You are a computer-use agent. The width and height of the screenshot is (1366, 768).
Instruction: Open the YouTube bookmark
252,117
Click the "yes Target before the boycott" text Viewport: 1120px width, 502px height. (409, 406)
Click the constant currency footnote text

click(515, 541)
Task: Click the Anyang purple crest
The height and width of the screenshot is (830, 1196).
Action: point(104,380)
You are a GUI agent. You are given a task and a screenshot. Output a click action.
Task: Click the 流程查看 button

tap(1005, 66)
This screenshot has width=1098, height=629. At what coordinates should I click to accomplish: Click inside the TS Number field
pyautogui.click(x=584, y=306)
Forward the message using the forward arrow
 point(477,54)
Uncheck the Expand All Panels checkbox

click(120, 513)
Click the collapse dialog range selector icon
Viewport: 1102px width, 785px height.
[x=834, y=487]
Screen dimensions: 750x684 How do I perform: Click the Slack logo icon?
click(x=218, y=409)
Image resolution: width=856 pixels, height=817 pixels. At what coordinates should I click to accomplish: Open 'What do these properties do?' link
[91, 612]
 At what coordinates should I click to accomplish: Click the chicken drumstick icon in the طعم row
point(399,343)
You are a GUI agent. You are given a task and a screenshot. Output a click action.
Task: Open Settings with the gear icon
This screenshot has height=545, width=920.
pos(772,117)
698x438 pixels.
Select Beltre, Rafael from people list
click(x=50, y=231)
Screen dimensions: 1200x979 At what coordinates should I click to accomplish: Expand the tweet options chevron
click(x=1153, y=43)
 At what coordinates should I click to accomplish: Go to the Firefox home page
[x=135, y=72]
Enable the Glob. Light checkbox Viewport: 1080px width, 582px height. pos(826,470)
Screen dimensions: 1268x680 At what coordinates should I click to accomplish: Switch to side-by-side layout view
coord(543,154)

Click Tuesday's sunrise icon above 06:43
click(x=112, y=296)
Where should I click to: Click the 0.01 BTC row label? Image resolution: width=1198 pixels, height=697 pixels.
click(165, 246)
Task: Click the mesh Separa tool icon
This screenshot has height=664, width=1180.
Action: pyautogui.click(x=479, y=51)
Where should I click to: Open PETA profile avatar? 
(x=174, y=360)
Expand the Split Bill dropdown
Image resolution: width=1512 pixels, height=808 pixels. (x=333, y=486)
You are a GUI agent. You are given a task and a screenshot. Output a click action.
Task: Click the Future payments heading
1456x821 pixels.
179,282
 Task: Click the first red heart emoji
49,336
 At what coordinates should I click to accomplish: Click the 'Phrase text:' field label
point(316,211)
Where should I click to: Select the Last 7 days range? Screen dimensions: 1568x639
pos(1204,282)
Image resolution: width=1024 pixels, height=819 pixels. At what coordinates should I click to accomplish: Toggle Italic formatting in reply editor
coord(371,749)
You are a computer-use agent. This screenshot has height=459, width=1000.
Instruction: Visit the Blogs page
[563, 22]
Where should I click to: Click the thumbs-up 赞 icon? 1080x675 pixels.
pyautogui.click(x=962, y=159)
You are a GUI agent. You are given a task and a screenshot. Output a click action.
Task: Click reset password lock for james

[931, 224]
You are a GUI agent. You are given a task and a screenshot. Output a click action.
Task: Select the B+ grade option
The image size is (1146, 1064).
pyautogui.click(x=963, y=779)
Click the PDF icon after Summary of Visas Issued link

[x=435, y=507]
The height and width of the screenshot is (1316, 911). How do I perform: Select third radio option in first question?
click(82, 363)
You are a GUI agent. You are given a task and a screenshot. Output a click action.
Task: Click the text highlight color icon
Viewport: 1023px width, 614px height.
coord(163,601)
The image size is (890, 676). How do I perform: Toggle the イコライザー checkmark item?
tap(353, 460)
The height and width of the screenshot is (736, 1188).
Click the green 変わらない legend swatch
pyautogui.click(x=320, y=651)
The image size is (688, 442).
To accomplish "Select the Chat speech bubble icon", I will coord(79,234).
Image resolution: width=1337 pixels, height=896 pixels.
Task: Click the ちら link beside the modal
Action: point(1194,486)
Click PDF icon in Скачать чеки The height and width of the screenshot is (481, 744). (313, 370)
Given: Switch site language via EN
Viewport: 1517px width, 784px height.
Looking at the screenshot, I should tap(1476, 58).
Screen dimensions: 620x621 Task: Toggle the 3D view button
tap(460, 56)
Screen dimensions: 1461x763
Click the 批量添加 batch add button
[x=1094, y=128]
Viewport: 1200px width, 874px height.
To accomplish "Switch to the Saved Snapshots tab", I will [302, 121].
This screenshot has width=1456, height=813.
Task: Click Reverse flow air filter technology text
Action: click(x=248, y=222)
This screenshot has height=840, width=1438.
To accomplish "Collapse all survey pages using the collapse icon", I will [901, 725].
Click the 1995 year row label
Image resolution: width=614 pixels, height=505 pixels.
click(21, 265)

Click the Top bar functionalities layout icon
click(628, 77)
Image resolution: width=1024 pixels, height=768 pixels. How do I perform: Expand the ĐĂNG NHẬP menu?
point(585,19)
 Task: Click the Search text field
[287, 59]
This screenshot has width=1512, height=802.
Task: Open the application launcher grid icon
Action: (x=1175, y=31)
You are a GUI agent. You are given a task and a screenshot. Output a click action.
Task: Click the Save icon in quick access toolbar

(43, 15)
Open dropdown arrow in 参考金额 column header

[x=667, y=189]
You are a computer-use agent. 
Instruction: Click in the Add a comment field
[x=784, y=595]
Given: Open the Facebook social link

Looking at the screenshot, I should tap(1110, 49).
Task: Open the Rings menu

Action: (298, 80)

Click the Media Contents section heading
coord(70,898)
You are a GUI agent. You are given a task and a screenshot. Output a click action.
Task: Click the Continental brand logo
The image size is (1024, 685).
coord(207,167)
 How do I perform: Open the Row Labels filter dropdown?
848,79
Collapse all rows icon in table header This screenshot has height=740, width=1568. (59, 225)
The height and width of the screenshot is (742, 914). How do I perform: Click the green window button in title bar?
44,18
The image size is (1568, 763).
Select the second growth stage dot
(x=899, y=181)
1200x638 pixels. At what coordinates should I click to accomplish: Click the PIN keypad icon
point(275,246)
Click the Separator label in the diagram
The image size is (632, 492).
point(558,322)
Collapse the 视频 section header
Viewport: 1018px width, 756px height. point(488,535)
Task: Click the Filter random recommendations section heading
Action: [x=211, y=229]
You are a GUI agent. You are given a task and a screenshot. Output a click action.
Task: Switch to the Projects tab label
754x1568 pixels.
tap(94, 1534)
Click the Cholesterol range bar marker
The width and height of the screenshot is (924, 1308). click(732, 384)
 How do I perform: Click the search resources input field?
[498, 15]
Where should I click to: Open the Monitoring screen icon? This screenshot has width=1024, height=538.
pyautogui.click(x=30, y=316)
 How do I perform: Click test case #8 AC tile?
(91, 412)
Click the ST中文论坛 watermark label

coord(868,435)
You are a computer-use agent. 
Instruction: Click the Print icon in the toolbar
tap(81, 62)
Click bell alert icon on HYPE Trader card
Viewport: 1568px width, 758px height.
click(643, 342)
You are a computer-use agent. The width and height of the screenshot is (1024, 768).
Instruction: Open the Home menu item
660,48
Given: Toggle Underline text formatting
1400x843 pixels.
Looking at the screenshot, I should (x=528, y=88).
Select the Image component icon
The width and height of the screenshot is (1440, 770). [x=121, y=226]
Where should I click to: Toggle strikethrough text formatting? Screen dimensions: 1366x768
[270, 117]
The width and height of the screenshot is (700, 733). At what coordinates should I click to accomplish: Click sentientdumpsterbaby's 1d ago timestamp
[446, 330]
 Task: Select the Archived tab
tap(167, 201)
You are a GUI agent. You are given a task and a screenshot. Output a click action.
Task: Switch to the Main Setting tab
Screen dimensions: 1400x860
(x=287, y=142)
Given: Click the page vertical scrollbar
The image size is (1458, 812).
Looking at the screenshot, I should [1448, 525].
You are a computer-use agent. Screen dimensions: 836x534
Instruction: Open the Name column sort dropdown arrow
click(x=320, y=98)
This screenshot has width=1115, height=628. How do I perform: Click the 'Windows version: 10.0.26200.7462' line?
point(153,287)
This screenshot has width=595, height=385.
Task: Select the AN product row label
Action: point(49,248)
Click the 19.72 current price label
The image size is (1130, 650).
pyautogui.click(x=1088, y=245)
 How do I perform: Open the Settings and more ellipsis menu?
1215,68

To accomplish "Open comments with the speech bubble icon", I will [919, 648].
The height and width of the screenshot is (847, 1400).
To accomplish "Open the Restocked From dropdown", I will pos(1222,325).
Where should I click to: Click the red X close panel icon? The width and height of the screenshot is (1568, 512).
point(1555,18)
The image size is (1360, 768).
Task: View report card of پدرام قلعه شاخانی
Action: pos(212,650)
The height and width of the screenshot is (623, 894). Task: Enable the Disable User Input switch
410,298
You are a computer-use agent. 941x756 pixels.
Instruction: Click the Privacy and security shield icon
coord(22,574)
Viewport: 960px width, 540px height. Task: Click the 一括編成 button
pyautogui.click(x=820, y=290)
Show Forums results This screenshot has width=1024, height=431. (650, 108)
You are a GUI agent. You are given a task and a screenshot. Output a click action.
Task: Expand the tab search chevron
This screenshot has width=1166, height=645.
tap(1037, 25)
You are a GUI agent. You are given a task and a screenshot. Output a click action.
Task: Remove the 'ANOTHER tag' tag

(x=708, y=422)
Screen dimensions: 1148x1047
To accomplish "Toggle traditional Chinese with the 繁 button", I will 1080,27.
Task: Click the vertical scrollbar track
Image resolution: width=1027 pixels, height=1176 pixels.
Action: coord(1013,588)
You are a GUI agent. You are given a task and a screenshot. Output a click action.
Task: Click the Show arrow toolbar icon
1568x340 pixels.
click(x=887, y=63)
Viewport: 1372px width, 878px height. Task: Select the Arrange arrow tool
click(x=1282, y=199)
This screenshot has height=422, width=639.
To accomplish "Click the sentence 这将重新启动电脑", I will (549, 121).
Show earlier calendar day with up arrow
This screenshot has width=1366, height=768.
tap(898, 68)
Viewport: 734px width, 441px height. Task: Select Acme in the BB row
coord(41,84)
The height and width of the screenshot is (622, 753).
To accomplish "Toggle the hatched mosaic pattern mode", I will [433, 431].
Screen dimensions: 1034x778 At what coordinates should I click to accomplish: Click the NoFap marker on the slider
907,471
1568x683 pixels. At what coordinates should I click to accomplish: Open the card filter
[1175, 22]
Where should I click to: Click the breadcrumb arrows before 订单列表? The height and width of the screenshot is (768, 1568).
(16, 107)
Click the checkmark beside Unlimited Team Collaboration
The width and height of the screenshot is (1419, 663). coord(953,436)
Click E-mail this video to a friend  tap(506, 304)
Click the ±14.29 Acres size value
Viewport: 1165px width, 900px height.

**ABOUT THIS TASK**
All lines above containing the string "vertical": copy each one.

**SOLUTION TO THE EXERCISE**
Given: Click the page vertical scrollbar
Task: Click the vertical scrollbar track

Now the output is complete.